EXERCISE BRIEF ->
Some entries follow. Reproduce exactly the lines starting at the one with "Open the severity level filter dropdown" and stopping after the one with "Focus the Find".
=====
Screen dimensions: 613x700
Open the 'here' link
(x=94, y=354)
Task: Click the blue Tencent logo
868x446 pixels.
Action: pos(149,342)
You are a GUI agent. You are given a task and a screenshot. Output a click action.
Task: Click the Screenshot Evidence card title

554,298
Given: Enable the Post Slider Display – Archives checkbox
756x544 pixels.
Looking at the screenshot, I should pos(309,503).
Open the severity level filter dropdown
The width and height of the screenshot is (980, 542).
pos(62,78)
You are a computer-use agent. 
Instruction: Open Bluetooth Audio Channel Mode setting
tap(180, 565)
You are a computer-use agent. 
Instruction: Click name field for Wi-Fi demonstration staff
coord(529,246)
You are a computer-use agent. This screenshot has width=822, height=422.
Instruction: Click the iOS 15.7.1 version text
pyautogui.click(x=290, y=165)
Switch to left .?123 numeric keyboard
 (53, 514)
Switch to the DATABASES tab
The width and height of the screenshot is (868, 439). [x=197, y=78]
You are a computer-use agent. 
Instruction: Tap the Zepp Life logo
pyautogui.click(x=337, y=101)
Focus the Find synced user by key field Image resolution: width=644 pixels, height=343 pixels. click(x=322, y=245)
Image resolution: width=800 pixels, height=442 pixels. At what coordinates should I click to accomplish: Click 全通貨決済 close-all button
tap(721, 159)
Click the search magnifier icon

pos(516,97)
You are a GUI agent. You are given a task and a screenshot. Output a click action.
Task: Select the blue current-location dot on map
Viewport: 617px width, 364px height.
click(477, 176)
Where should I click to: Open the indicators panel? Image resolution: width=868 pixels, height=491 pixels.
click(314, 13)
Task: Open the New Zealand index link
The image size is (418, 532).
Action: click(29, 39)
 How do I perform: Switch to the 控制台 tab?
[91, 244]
=====
EXERCISE RESULT ->
Open the severity level filter dropdown
The width and height of the screenshot is (980, 542).
pos(62,78)
You are a computer-use agent. 
Instruction: Open Bluetooth Audio Channel Mode setting
tap(180, 565)
You are a computer-use agent. 
Instruction: Click name field for Wi-Fi demonstration staff
coord(529,246)
You are a computer-use agent. This screenshot has width=822, height=422.
Instruction: Click the iOS 15.7.1 version text
pyautogui.click(x=290, y=165)
Switch to left .?123 numeric keyboard
 (53, 514)
Switch to the DATABASES tab
The width and height of the screenshot is (868, 439). [x=197, y=78]
You are a computer-use agent. 
Instruction: Tap the Zepp Life logo
pyautogui.click(x=337, y=101)
Focus the Find synced user by key field Image resolution: width=644 pixels, height=343 pixels. click(x=322, y=245)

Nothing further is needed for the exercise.